We need to do to the big financial institutions and pharma houses what was done to the Bell Telephone System. Those laws still exist, all we need to do is enforce them.
Agony
(2,605 posts)how is unwinding this not breaking up banks?
a "tuned up" return to Glass-Stegall is the functional equivalent.
from wiki about post 2010 GS legislation
"On July 13, 2013 Senator Elizabeth Warren (D-MA) introduced alongside John McCain (R-AZ), Maria Cantwell (D-WA), and Angus King (I-ME) the 21st Century GlassSteagall Act (S.1282). Warren wrote in a press release: "The 21st Century Glass-Steagall Act will reestablish a wall between commercial and investment banking, make our financial system more stable and secure, and protect American families."[13] Instead of restoring repealed GlassSteagall sections 20 and 32, the bill would:
1) separate traditional banks that offer savings and checking accounts insured by the Federal Deposit Insurance Corporation from riskier financial services like investment banking, swaps dealings, hedge funds and private equity activities, as well as from structured and synthetic products, and other products, that did not exist when GlassSteagall was originally passed.

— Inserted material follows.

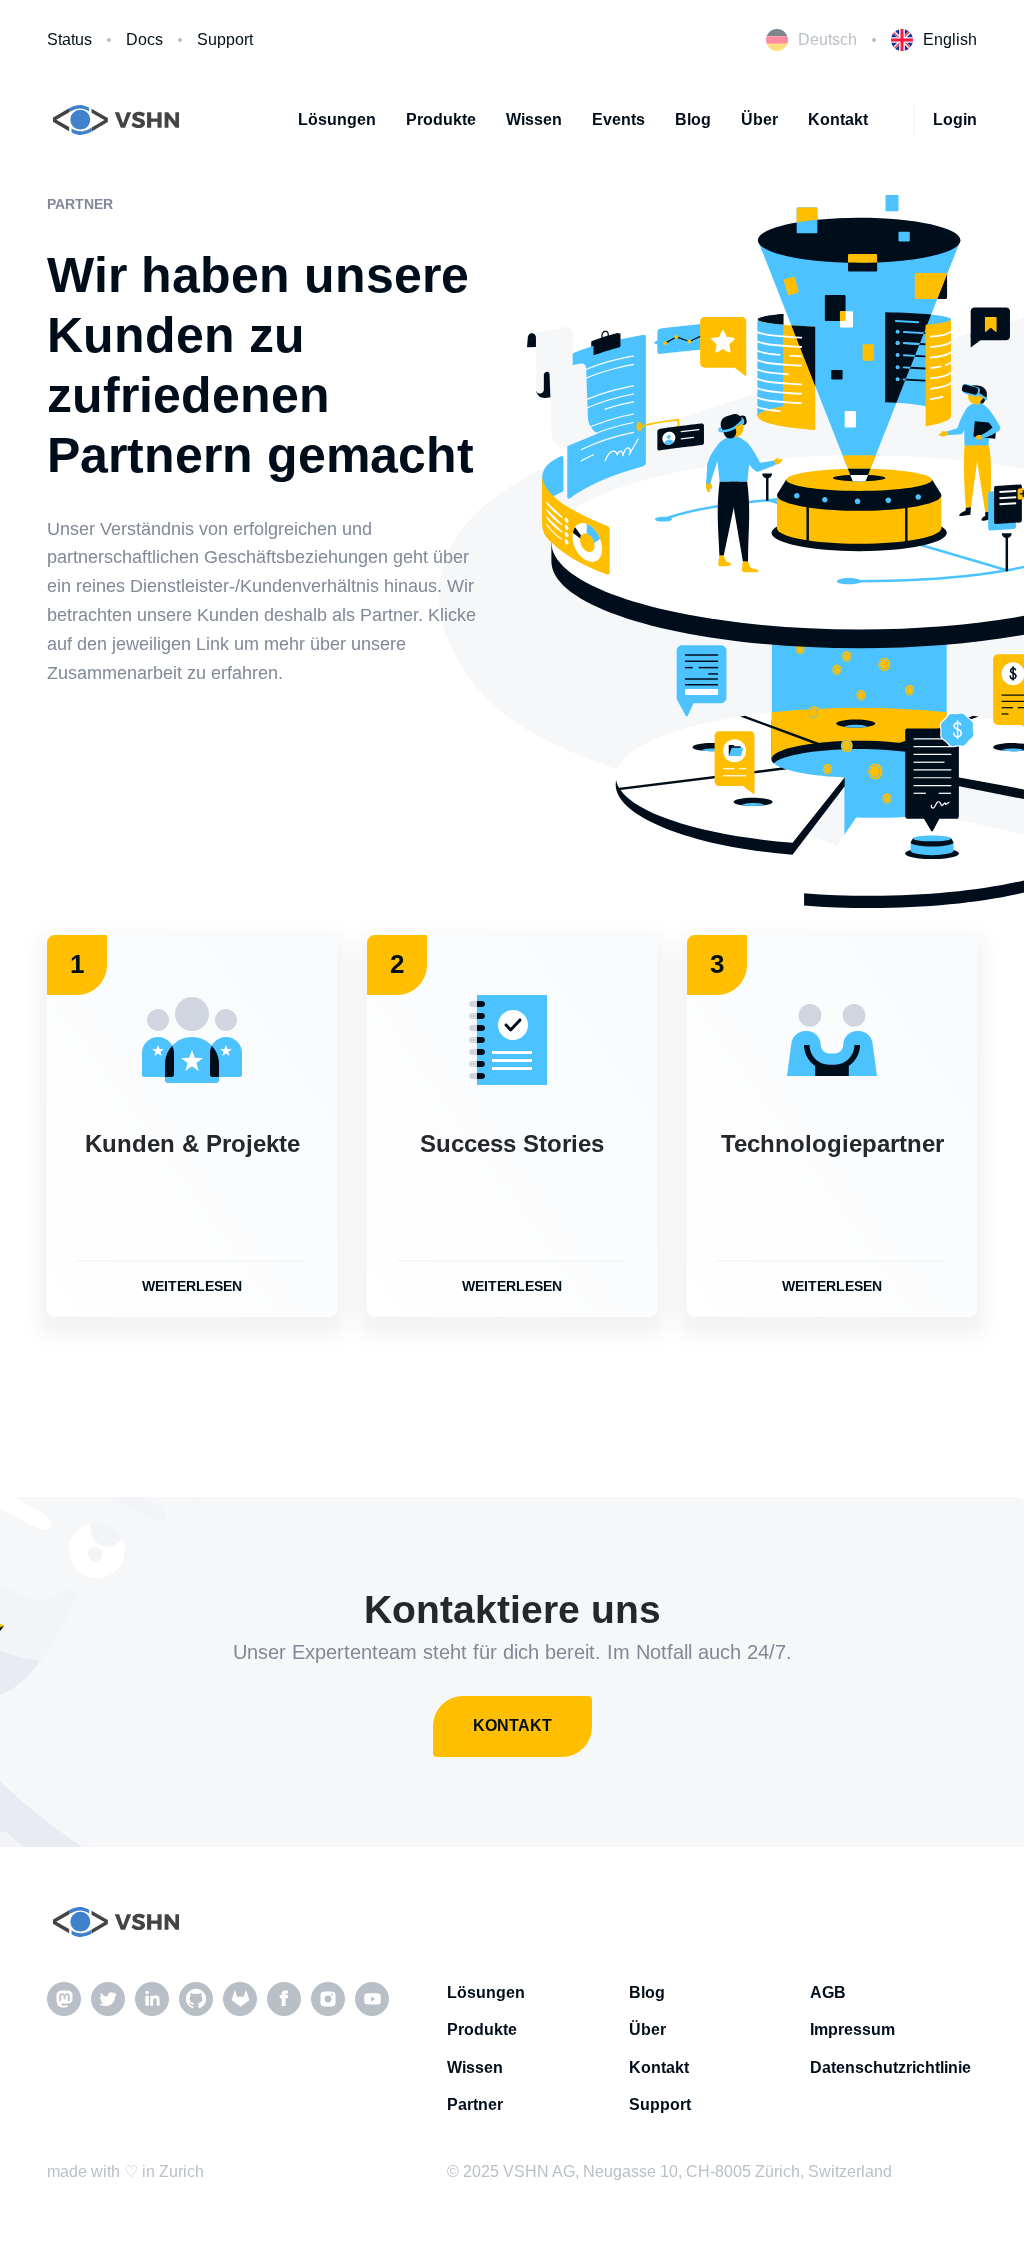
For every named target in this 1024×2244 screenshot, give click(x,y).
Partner (475, 2104)
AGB (828, 1992)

2) define the business of banking to prevent national banks from engaging in risky activities and bars non-banking activities from being treated as "closely related" to banking. These restriction would counter regulatory loopholes for risky activities, because the Office of the Comptroller of the Currency and the Federal Reserved used these terms to allow traditional banks and bank-holding companies to engage in high-risk activities.
3) address the issue of too big to fail: by separating depositary institutions from riskier activities, large financial institutions will shrink in size, become smaller and safer and won't be able to rely on federal depository insurance as a safety net for their risky activities. Although some financial institutions may still be large, the implicit government guarantee of a bailout will be reduced because such institutions would no longer be intertwined with depository institutions.

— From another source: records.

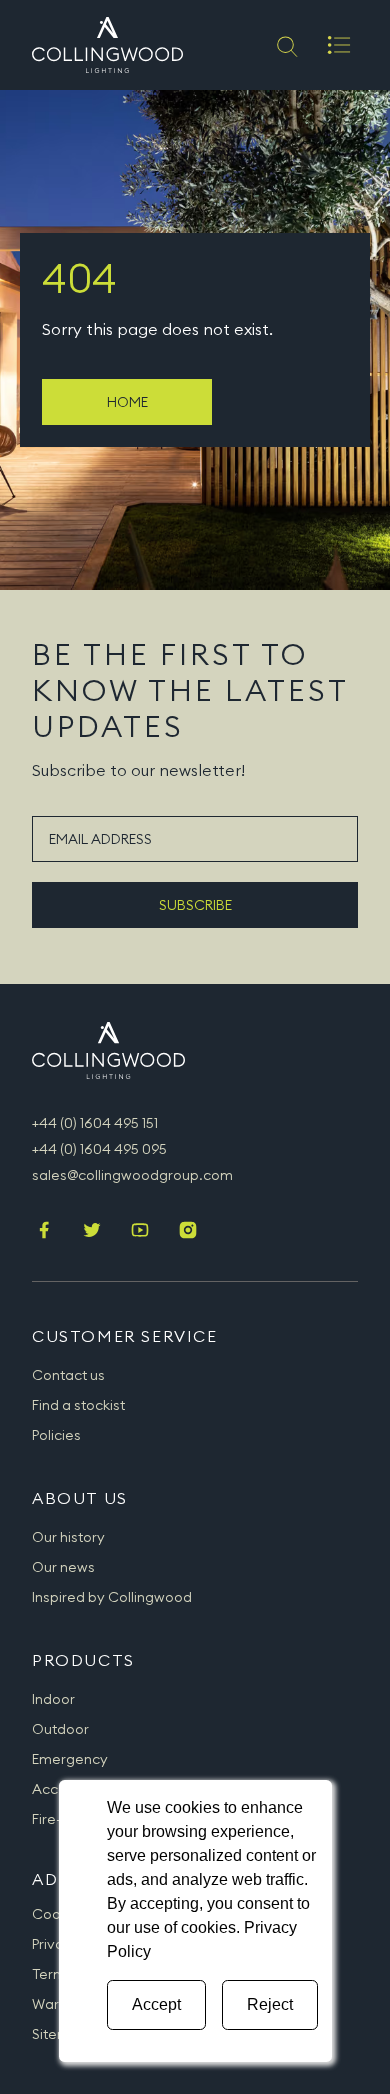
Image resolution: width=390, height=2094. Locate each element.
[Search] (285, 45)
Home (127, 402)
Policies (56, 1435)
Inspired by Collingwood (112, 1597)
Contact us (68, 1375)
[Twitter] (92, 1232)
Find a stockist (78, 1405)
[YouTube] (140, 1232)
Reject (270, 2004)
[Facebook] (44, 1232)
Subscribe (195, 905)
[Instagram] (188, 1232)
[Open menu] (339, 45)
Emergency (70, 1759)
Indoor (53, 1699)
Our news (63, 1567)
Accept (156, 2004)
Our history (68, 1537)
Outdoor (60, 1729)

4) institutes a five years transition period and penalties for any violation."
granted, there are other issues that need addressing, like the unwinding of BHC's created during the great bank failure...
nichomachus
(12,754 posts)Impoverished middle class
Endless war
Bomb, bomb, bomb
Too big to fail banks
It's all good.
Baitball Blogger
(46,704 posts)Who does Glass-Steagall affect? I hear people in business mention it, but I don't understand how it affects the normal sales process.
BlueStateLib
(937 posts)and FDIC insurance probably effects the most people
Thinkingabout
(30,058 posts)portlander23
(2,078 posts)In the 1990s it brought a speculative binge culminating in the bursting of the dotcom bubble. At the urging of Wall Street, Bill Clinton repealed the Glass-Steagall Act, which had separated investment from commercial banking.

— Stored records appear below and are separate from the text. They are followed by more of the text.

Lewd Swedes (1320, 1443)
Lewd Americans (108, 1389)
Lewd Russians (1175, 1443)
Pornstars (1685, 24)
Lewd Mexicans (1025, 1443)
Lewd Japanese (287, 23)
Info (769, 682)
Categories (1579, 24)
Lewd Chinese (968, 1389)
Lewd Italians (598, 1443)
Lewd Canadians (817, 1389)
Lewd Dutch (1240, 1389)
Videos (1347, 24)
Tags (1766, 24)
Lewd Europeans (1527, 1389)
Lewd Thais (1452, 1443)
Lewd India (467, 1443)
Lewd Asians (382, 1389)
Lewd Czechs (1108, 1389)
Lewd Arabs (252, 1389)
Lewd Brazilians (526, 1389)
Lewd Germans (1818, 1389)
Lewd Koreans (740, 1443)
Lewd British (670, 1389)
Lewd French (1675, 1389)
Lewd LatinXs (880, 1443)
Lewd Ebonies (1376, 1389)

In 2001 and 2002 it produced Enron and the corporate looting scandals, revealing not only the dark side of some of the most admired companies in America but also the complicity of Wall Street, many of whose traders were actively involved.
The Street's subsequent gambling in derivatives and risky mortgages resulted in the crash of 2008, and a massive taxpayer-financed bailout.
The Dodd-Frank Act attempted to rein in the Street but Wall Street lobbyists have done everything possible to eviscerate it. Republicans haven't even appropriated sufficient money to enforce it.
The final blow to public morality came when a majority of the Supreme Court decided corporations and wealthy individuals have a right under the First Amendment to spend whatever they wish on elections.
Public morality can't be legislated but it can be encouraged.
Glass-Steagall must be resurrected. Big banks have to be broken up.